-- START INPUT --

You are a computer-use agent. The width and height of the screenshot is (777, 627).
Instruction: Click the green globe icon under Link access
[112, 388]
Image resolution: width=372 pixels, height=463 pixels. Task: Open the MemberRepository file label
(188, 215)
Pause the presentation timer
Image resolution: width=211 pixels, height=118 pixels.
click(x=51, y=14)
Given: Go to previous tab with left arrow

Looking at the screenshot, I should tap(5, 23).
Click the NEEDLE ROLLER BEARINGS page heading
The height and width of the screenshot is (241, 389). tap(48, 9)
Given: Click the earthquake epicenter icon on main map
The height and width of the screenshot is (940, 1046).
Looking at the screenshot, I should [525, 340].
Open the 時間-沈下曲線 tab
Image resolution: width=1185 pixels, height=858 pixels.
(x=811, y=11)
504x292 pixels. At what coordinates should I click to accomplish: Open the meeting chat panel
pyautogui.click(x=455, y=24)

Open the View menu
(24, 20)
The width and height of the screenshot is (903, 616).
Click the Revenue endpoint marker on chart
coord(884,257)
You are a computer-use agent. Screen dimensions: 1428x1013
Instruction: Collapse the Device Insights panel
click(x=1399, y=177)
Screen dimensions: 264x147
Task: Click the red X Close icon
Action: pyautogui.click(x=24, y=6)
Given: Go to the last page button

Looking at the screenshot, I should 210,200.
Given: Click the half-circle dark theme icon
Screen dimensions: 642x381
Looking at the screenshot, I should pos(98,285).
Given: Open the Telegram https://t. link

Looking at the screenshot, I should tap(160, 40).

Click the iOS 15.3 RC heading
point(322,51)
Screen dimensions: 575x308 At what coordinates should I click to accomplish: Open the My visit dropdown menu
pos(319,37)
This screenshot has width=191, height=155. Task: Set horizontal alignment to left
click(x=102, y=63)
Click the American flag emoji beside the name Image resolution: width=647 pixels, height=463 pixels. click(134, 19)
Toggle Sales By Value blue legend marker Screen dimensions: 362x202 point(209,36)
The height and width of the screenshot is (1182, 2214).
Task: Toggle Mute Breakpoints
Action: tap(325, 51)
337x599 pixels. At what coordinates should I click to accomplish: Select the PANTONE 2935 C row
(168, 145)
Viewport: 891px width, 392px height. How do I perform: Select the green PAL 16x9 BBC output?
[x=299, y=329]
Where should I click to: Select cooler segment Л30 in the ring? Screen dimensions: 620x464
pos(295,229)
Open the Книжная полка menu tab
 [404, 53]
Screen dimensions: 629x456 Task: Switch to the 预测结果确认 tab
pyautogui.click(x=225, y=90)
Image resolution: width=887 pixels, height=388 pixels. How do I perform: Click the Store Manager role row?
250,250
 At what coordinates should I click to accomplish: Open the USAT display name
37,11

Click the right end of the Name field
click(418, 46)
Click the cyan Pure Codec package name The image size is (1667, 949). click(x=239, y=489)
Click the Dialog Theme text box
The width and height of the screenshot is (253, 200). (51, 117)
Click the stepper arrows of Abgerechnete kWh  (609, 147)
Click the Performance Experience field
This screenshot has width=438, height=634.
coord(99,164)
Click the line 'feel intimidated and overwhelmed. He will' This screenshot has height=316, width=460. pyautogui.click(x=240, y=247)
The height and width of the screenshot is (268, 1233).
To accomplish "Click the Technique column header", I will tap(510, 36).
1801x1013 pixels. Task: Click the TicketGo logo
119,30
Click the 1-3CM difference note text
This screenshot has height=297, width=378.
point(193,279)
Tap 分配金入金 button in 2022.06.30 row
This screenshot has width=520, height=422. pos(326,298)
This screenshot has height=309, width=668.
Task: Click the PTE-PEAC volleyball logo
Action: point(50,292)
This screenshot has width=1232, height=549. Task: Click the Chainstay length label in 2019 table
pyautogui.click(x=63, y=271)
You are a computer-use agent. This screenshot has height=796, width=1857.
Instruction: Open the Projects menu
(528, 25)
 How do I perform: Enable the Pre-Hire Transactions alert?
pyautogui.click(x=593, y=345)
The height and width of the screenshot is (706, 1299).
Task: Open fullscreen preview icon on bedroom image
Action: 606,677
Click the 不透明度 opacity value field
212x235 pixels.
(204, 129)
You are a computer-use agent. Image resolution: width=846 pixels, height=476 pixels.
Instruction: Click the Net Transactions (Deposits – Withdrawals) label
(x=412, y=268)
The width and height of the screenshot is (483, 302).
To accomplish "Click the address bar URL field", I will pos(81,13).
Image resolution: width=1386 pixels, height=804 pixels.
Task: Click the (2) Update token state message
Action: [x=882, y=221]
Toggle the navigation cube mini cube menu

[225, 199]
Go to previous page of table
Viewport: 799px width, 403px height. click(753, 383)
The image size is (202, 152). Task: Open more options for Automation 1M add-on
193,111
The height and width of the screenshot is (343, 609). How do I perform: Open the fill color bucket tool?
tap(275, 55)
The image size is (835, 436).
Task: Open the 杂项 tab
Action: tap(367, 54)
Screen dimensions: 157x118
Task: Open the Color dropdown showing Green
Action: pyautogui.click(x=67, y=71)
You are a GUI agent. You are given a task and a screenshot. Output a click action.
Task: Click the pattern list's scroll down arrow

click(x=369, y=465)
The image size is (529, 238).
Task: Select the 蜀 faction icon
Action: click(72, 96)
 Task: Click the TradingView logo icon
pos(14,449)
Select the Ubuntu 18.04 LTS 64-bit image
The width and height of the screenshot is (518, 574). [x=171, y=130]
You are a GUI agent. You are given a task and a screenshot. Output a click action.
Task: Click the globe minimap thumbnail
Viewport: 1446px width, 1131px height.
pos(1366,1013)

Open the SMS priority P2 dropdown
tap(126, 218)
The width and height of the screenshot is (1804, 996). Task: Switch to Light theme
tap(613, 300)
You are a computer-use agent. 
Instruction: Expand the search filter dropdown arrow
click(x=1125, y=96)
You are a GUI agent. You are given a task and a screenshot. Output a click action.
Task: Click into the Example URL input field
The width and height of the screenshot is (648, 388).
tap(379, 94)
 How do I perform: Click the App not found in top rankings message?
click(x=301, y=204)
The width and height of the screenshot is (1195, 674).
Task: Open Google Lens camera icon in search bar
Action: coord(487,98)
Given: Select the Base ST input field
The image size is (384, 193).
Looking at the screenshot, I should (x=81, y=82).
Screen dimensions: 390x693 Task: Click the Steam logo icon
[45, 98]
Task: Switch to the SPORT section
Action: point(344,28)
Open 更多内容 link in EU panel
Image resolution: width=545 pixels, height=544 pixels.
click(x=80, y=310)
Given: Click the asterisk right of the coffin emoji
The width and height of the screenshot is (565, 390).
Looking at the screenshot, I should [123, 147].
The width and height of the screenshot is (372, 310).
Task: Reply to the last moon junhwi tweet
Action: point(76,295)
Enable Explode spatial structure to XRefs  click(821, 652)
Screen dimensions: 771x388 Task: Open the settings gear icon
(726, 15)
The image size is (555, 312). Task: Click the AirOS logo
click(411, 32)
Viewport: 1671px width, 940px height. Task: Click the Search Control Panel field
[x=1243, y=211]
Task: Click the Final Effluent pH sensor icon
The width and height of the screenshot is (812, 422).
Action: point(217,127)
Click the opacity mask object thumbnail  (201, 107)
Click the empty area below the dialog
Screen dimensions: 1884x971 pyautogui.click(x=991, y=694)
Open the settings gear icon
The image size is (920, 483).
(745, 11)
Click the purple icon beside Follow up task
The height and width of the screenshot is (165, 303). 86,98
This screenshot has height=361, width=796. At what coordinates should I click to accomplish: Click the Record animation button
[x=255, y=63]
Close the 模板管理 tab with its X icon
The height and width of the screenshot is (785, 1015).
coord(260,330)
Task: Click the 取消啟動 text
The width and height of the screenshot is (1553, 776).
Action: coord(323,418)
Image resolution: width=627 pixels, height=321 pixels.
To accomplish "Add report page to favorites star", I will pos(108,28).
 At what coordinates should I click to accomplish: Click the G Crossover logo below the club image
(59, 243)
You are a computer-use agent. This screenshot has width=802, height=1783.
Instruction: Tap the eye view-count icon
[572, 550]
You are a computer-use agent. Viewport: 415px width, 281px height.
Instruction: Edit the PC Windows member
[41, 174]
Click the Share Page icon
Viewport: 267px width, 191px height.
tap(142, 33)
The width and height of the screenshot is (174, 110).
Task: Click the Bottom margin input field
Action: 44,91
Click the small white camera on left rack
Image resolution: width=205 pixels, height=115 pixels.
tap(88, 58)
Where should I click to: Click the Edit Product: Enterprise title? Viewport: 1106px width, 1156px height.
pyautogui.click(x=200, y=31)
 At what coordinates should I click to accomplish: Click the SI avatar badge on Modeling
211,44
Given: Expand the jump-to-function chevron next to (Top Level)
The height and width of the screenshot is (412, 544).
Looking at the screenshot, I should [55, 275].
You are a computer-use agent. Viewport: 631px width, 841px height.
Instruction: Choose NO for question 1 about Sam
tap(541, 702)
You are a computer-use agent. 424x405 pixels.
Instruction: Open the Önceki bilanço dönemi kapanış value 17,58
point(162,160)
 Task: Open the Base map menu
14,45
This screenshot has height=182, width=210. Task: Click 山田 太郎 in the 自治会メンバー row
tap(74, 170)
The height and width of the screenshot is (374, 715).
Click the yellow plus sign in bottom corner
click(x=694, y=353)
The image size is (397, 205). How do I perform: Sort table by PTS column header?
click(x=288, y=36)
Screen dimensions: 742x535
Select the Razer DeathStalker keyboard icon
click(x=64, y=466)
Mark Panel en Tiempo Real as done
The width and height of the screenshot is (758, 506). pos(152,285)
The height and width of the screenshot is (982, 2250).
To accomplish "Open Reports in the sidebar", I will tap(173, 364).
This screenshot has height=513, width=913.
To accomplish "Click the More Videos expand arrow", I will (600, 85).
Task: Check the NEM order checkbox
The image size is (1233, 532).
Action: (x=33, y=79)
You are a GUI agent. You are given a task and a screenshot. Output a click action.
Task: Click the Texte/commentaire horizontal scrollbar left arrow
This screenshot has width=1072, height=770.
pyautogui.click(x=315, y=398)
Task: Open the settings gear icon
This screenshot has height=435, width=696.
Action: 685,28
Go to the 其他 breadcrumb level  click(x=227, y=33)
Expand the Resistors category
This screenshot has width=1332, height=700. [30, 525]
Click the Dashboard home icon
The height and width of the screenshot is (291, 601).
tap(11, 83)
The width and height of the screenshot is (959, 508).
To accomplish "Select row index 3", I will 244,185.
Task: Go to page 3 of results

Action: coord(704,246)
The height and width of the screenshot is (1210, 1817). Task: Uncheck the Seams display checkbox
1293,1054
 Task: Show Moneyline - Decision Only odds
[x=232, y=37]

-- END INPUT --

= DIRECTIONS FOR THIS TASK =
Set down the lines of the material above exactly as they appear, starting at the line containing "You are a computer-use agent. Image" and ending after the line containing "Action: coord(487,98)", both of them included.

= SOLVED PROBLEM =
You are a computer-use agent. Image resolution: width=846 pixels, height=476 pixels.
Instruction: Click the Net Transactions (Deposits – Withdrawals) label
(x=412, y=268)
The width and height of the screenshot is (483, 302).
To accomplish "Click the address bar URL field", I will pos(81,13).
Image resolution: width=1386 pixels, height=804 pixels.
Task: Click the (2) Update token state message
Action: [x=882, y=221]
Toggle the navigation cube mini cube menu

[225, 199]
Go to previous page of table
Viewport: 799px width, 403px height. click(753, 383)
The image size is (202, 152). Task: Open more options for Automation 1M add-on
193,111
The height and width of the screenshot is (343, 609). How do I perform: Open the fill color bucket tool?
tap(275, 55)
The image size is (835, 436).
Task: Open the 杂项 tab
Action: tap(367, 54)
Screen dimensions: 157x118
Task: Open the Color dropdown showing Green
Action: pyautogui.click(x=67, y=71)
You are a GUI agent. You are given a task and a screenshot. Output a click action.
Task: Click the pattern list's scroll down arrow

click(x=369, y=465)
The image size is (529, 238).
Task: Select the 蜀 faction icon
Action: click(72, 96)
 Task: Click the TradingView logo icon
pos(14,449)
Select the Ubuntu 18.04 LTS 64-bit image
The width and height of the screenshot is (518, 574). [x=171, y=130]
You are a GUI agent. You are given a task and a screenshot. Output a click action.
Task: Click the globe minimap thumbnail
Viewport: 1446px width, 1131px height.
pos(1366,1013)

Open the SMS priority P2 dropdown
tap(126, 218)
The width and height of the screenshot is (1804, 996). Task: Switch to Light theme
tap(613, 300)
You are a computer-use agent. 
Instruction: Expand the search filter dropdown arrow
click(x=1125, y=96)
You are a GUI agent. You are given a task and a screenshot. Output a click action.
Task: Click into the Example URL input field
The width and height of the screenshot is (648, 388).
tap(379, 94)
 How do I perform: Click the App not found in top rankings message?
click(x=301, y=204)
The width and height of the screenshot is (1195, 674).
Task: Open Google Lens camera icon in search bar
Action: coord(487,98)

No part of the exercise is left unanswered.